== PROBLEM STATEMENT ==
Show the lines below that contain the string "agent".
DATASET EXTRACT START
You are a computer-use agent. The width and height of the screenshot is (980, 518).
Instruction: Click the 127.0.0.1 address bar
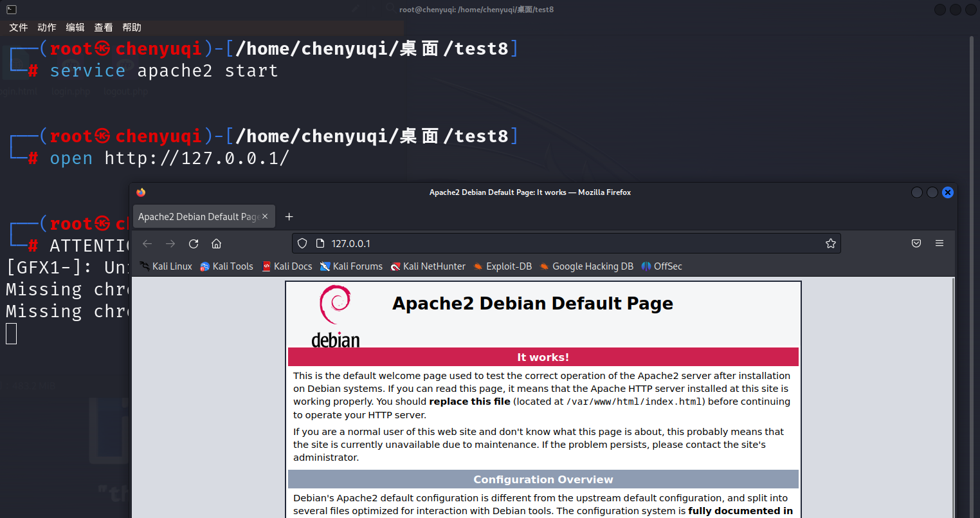pyautogui.click(x=566, y=243)
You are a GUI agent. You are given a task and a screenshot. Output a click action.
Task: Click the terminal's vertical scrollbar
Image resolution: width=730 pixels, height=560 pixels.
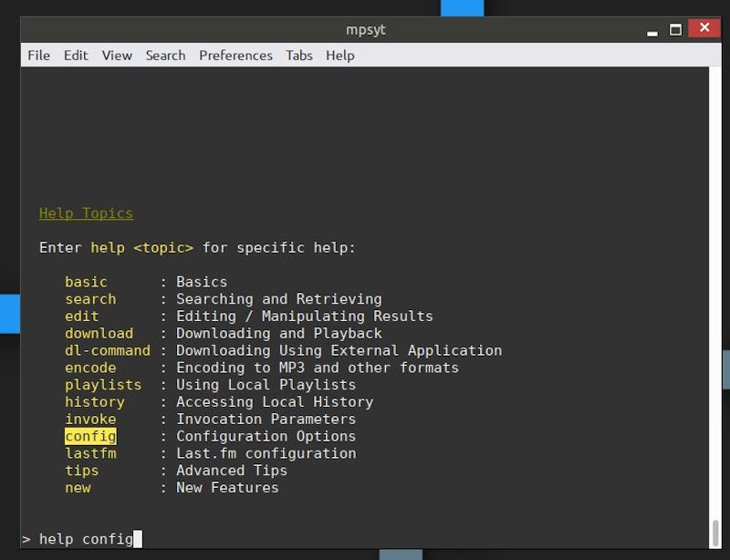tap(714, 532)
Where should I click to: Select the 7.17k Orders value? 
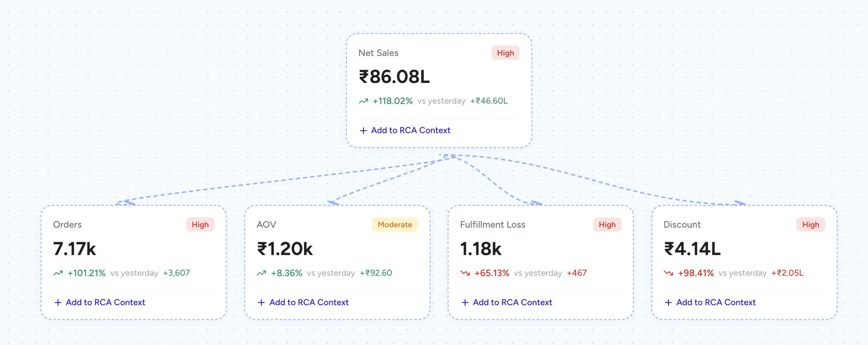(x=74, y=249)
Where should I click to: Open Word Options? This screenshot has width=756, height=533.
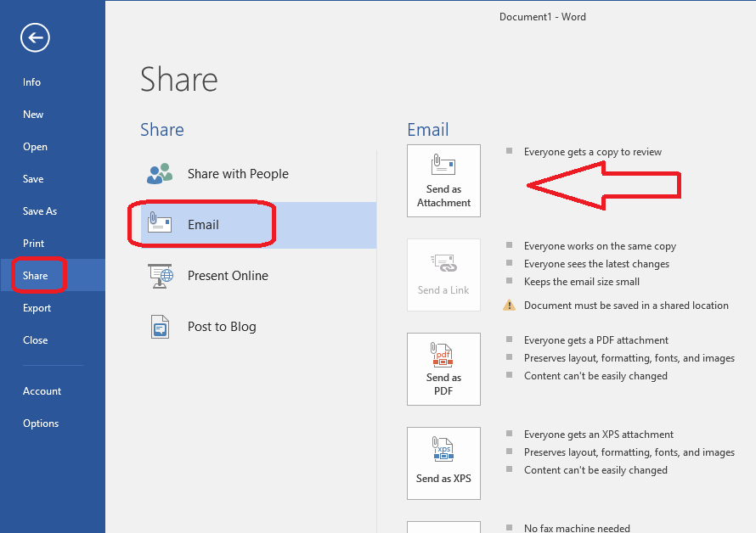(x=40, y=423)
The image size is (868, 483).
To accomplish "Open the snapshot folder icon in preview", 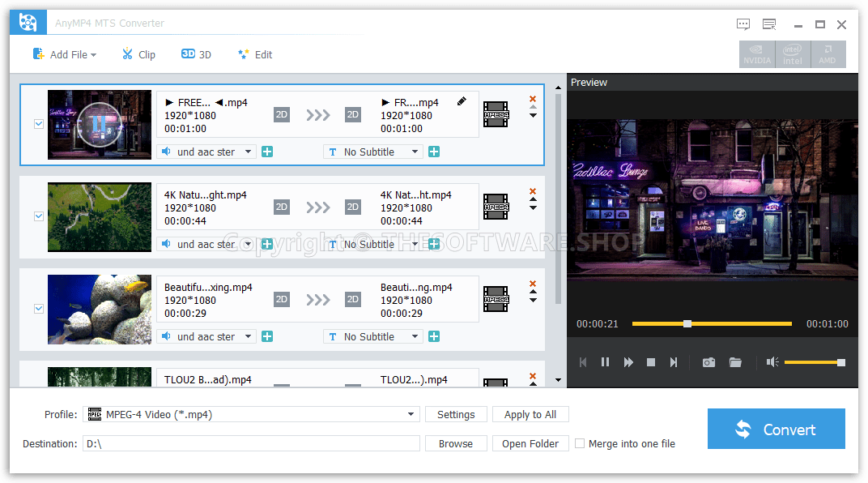I will tap(735, 362).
DATASET EXTRACT END
== SOLUTION ==
You are a computer-use agent. The width and height of the screenshot is (980, 518).
You are a GUI agent. You are given a task and a screenshot. Output a click action.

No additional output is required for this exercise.